LA LUNGA STORIA
PORDENONE L'idea dell'esame di Stato conclusivo degli studi nella

Giovedì 20 Giugno 2019
LA LUNGA STORIA
PORDENONE L'idea dell'esame di Stato conclusivo degli studi nella scuola secondaria è degli anni dell'immediato dopoguerra, quando Giolitti, rientrato nei palazzi del potere, si trovò ad affrontare il Partito Popolare che si poneva come elemento determinante dello scacchiere politico. Si fece strada, ad opera dei cattolici, la centralità del problema scolastico e proprio sulla scuola Giolitti puntava molte sue carte per l'apertura di una collaborazione con il Partito Popolare su un tema a questo caro: l'esame di Stato.
L'esame di Stato era, di fatto, individuato come lo strumento fondamentale per rovesciare la tendenza accentratrice dello Stato. Certo, dopo l'ingresso massiccio dei Popolari alla Camera, uscita dalle elezioni del 1919, il problema assumeva una rilevanza importante e questo non sfuggì a Giolitti che, preparandosi a tornare nell'agone politico, dichiarava di volere svecchiare il mondo scolastico e di aprire al sole della libertà, la più efficace delle spinte al progresso.

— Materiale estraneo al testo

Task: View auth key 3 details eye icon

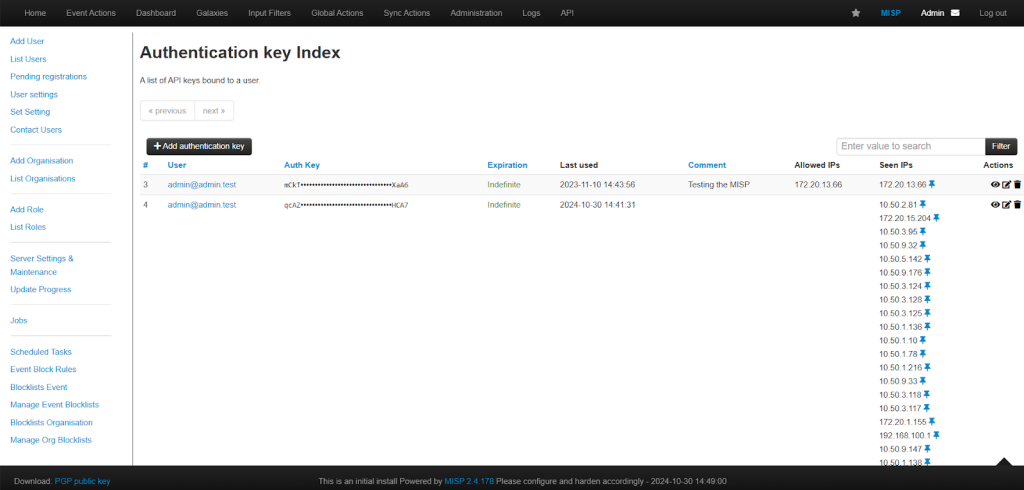Action: [x=995, y=185]
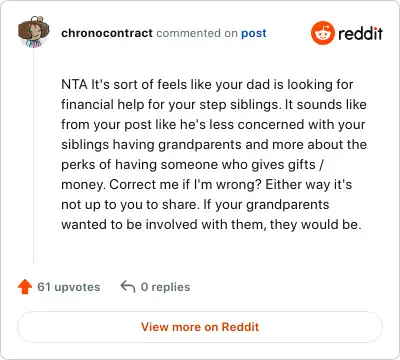Click the Reddit Snoo logo icon
This screenshot has height=360, width=400.
click(322, 33)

Don Sturzo, da parte sua, chiedeva libertà d'insegnamento, da raggiungere attraverso un solo strumento essenziale: l'introduzione dell'esame di Stato per le licenze delle scuole medie (cioè secondarie). Ma l'esame di Stato si presentava anche come uno strumento di controllo dell'istruzione, sia pubblica che privata: esso rispondeva, pertanto, ad una esigenza politica e ad una tecnica. Nel suo quinto ministero, nel 1920, Giolitti chiamò al ministero della Pubblica istruzione Benedetto Croce, il quale sosteneva, come Giolitti, la necessità della presenza di una scuola privata che spezzasse il monopolio della scuola statale, e nell'esame di Stato indicava il frutto maturo di una scuola libera, nell'accettazione della gara e della concorrenza. In particolare, Croce disse: «Quando, con la garanzia dell'esame di Stato, con la selezione degli scolari, con la scelta rigorosa degli insegnanti, con la restaurazione della disciplina avremo una eccellente scuola di Stato, educheremo anche coloro che frequentano altre scuole e opereremo sull'intera cultura ed educazione nazionale».
Non mancarono le voci dissenzienti, soprattutto quelle dei socialisti, tenacemente ostinati nella tesi del cedimento filoclericale. Autonoma fu, invece, la posizione di Gaetano Salvemini che si schierò apertamente a favore dell'esame di Stato, sottolineandone l'utilità e giudicandolo strumento indispensabile per irrobustire una scuola, come disse, troppo a lungo fiaccata da una legislazione antiquata e, per certi aspetti, carente e inadeguata ad una società sottoposta alle sollecitazioni del nascente capitalismo industriale. Ma neppure il laicismo di Salvemini servì a far passare il progetto Croce sull'esame di Stato. La verità è che gli anni 1920-21 furono gravidi di eventi tumultuosi e in quella temperie si volle impedire il compromesso tra il Partito Popolare e lo Stato borghese.
L'esame di Stato non fu neppure discusso in aula, non ci fu una voce di dissenso, ma solo la vuota, inutile deplorazione per quello che veniva definito il possesso spirituale della gioventù.
Un presagio per quella che fu, poi, la riforma fascista della scuola.